FileSourceScanExec supports bucket pruning so it only scans the bucket files required for a query.

scala> :type scan
org.apache.spark.sql.execution.FileSourceScanExec

import org.apache.spark.sql.execution.datasources.FileScanRDD
val rdd = scan.inputRDDs.head.asInstanceOf[FileScanRDD]

import org.apache.spark.sql.execution.datasources.FilePartition
val bucketFiles = for {
  FilePartition(bucketId, files) <- rdd.filePartitions
  f <- files
} yield s"Bucket $bucketId => $f"

scala> println(bucketFiles.size)
51

scala> bucketFiles.foreach(println)
Bucket 0 => path: file:///Users/jacek/dev/oss/spark/spark-warehouse/bucketed_4_id/part=0/part-00004-5301d371-01c3-47d4-bb6b-76c3c94f3699_00000.c000.snappy.parquet, range: 0-423, partition values: [0]
Bucket 0 => path: file:///Users/jacek/dev/oss/spark/spark-warehouse/bucketed_4_id/part=0/part-00001-5301d371-01c3-47d4-bb6b-76c3c94f3699_00000.c000.snappy.parquet, range: 0-423, partition values: [0]
...
Bucket 3 => path: file:///Users/jacek/dev/oss/spark/spark-warehouse/bucketed_4_id/part=1/part-00005-5301d371-01c3-47d4-bb6b-76c3c94f3699_00003.c000.snappy.parquet, range: 0-423, partition values: [1]
Bucket 3 => path: file:///Users/jacek/dev/oss/spark/spark-warehouse/bucketed_4_id/part=1/part-00000-5301d371-01c3-47d4-bb6b-76c3c94f3699_00003.c000.snappy.parquet, range: 0-431, partition values: [1]
Bucket 3 => path: file:///Users/jacek/dev/oss/spark/spark-warehouse/bucketed_4_id/part=1/part-00007-5301d371-01c3-47d4-bb6b-76c3c94f3699_00003.c000.snappy.parquet, range: 0-423, partition values: [1]

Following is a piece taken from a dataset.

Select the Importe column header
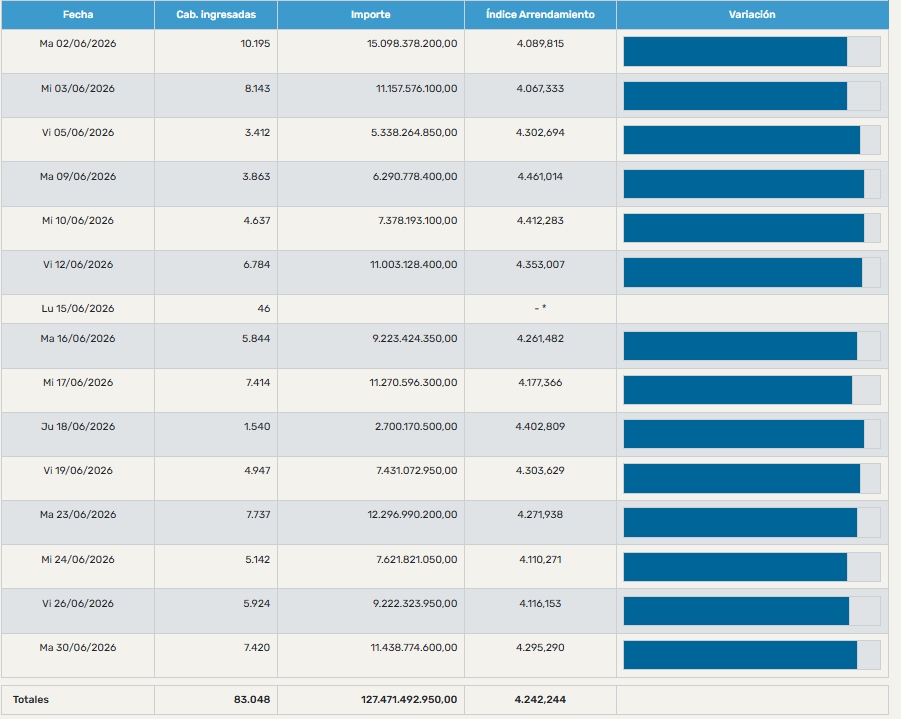click(371, 15)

FileSourceScanExec uses a HashPartitioning or the default UnknownPartitioning as the output partitioning scheme.

FileSourceScanExec supports data source filters that are printed out to the console (at INFO logging level) and available as metadata (e.g. in web UI or explain).

Pushed Filters: [pushedDownFilters]

Node Name Prefix

nodeNamePrefix: String

nodeNamePrefix is part of the DataSourceScanExec abstraction.

nodeNamePrefix is always File.

val fileScanExec: FileSourceScanExec = ... // see the example earlier
assert(fileScanExec.nodeNamePrefix == "File")

scala> println(fileScanExec.simpleString)
FileScan csv [id#20,name#21,city#22] Batched: false, Format: CSV, Location: InMemoryFileIndex[file:/Users/jacek/dev/oss/datasets/people.csv], PartitionFilters: [], PushedFilters: [], ReadSchema: struct<id:string,name:string,city:string>

Performance Metrics

Key Name (in web UI) Description
filesSize size of files read
metadataTime metadata time (ms)
numFiles number of files
numOutputRows number of output rows

FileSourceScanExec in web UI (Details for Query)

Columnar Scan Metrics

The following performance metrics are available only supportsColumnar enabled.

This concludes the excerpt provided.